Judges Christie Liebenberg and Herman January reserved their judgement on the appeal of Aupindi and businessman Antonio di Savino after hearing oral arguments in the Windhoek High Court on Friday. The judges said their decision on the appeal would be handed down on 4 October.
Aupindi and Di Savino were found guilty on a charge of providing false information to an agent of the Anti-Corruption Commission in the Windhoek Magistrate’s Court in October 2018. They were each sentenced to a fine of N$50 000 or 30 months’ imprisonment. Both men paid the fine.
The charge, under the Anti-Corruption Act, was based on an allegation that Aupindi and Di Savino had lied to an ACC investigator in March and April 2010 by telling him that Aupindi himself had paid N$50 000 for the installation of a swimming pool at his house in Windhoek in December 2006, while they knew Di Savino had actually paid for the pool.
It has been claimed that at the time the pool was installed Di Savino was doing business with Namibia Wildlife Resorts, where Aupindi was the managing director.
Aupindi and Di Savino denied guilt on the charge and an alternative count of defeating or obstructing the course of justice during their trial, which began in February 2012.
During the trial, a former owner of the pool installation company Lic Pool Centre, Michael Kuhn, who testified as a defence witness, told the court Aupindi himself paid for a swimming pool installed at his house in Windhoek in December 2006.
However, the witness’s brother, Herman Kuhn, who was employed at Lic Pool Centre and was a state witness during the trial, testified that Di Savino paid for the swimming pool at Aupindi’s house.
In arguments filed at the High Court, Aupindi’s defence lawyer Richard Metcalfe argued that when magistrate Helvi Shilemba concluded she preferred the evidence of Herman Kuhn, she forgot that there was documentary evidence before the court which showed receipts had been issued to Aupindi for two payments of N$25 000 each to Lic Pool Centre.
An Anti-Corruption Commission investigator went out of his way to conceal the proofs of payment made by Aupindi from the prosecution and the court, Metcalfe added.
He argued that the magistrate did not properly evaluate the testimony of the two brothers and was wrong in accepting the evidence given by Herman Kuhn.

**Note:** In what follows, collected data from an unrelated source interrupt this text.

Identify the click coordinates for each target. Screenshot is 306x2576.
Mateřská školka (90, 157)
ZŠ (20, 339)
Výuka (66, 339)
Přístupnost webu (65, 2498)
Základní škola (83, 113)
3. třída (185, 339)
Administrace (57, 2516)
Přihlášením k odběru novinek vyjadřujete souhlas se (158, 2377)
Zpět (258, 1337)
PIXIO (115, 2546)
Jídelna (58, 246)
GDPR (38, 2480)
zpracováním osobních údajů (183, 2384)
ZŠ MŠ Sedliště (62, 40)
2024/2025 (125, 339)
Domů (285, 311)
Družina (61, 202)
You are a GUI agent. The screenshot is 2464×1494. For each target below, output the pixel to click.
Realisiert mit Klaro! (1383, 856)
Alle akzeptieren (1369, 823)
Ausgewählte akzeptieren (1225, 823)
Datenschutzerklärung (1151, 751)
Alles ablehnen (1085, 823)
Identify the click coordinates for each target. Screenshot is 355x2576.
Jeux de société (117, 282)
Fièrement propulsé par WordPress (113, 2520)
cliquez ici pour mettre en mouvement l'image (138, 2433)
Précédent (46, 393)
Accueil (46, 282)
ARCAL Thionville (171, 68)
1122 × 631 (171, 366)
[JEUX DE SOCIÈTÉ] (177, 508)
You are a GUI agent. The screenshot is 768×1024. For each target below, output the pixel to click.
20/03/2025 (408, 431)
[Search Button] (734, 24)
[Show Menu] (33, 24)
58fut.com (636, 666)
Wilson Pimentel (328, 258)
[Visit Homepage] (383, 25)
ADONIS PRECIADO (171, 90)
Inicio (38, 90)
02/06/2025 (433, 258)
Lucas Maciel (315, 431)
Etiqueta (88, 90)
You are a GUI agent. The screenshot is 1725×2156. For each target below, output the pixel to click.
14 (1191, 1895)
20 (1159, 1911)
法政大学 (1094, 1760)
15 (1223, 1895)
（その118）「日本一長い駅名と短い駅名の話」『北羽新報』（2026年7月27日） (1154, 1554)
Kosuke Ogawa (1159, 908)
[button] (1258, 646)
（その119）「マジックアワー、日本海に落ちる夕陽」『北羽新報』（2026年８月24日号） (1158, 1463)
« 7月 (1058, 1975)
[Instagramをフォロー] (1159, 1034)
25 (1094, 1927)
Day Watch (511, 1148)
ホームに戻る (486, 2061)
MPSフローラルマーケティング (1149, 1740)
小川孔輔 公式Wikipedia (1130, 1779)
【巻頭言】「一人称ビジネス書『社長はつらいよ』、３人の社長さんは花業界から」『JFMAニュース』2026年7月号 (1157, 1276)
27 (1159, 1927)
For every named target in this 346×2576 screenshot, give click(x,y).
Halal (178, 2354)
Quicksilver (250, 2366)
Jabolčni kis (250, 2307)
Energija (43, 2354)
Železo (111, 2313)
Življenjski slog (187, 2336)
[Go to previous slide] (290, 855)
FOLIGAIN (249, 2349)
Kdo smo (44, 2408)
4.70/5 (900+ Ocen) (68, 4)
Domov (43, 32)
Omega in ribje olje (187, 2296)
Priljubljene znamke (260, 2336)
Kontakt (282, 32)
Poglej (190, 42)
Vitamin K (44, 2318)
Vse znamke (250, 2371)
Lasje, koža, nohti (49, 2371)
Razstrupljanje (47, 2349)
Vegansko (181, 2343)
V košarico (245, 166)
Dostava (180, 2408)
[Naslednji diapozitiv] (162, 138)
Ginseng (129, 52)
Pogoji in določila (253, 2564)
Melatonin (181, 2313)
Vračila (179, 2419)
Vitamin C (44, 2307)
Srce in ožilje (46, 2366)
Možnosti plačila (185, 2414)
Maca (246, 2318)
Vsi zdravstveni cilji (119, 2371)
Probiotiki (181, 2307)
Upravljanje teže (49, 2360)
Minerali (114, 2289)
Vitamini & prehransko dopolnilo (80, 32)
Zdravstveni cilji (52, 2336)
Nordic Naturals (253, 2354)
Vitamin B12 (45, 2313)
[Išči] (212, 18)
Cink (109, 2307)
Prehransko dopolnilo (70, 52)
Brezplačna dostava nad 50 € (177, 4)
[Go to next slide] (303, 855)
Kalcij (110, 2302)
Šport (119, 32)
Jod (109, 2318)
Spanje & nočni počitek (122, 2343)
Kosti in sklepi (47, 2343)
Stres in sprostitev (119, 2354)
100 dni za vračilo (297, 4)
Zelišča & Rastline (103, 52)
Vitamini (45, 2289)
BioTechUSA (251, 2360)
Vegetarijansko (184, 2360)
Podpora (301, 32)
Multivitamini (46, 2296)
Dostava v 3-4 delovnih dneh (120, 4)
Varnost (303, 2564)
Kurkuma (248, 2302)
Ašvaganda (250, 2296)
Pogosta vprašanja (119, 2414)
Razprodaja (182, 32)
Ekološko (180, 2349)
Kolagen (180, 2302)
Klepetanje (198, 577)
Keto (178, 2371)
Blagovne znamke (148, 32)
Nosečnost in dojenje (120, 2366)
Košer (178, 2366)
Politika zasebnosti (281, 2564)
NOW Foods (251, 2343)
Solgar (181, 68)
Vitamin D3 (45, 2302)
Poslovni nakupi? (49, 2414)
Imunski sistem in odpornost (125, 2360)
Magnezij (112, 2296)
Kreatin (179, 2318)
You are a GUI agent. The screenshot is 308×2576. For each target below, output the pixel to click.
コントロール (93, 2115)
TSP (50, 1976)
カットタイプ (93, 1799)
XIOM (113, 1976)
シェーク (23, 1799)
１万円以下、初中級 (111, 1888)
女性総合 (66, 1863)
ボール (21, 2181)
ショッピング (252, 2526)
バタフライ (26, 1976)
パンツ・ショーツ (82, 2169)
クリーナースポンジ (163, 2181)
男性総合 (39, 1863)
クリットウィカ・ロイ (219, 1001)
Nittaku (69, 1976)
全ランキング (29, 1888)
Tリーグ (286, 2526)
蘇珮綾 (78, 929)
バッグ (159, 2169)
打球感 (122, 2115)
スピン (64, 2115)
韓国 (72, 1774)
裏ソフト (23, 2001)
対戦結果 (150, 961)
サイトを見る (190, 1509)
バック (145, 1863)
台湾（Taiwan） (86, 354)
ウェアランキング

Di Savino’s lawyer Damian Esau argued that Herman Kuhn was not a reliable witness. Kuhn also conceded that he could not dispute that Aupindi in fact paid for his swimming pool himself, Esau stated. State advocate Hesekiel Iipinge defended the magistrate’s verdict.
Iipinge noted there was evidence that Di Savino had paid N$38 000 to another company to have a swimming pool installed at Aupindi’s house. He argued the only inference that could be drawn from a payment of N$50 000, which Di Savino made to Lic Pool Centre in December 2006, was that this was also to pay for a pool at Aupindi’s house, after the first company had been dismissed from the job.
Aupindi was elected as a member of the Swapo politburo and central committee in December 2017 and was elected to the National Assembly on the Swapo party list in November 2019.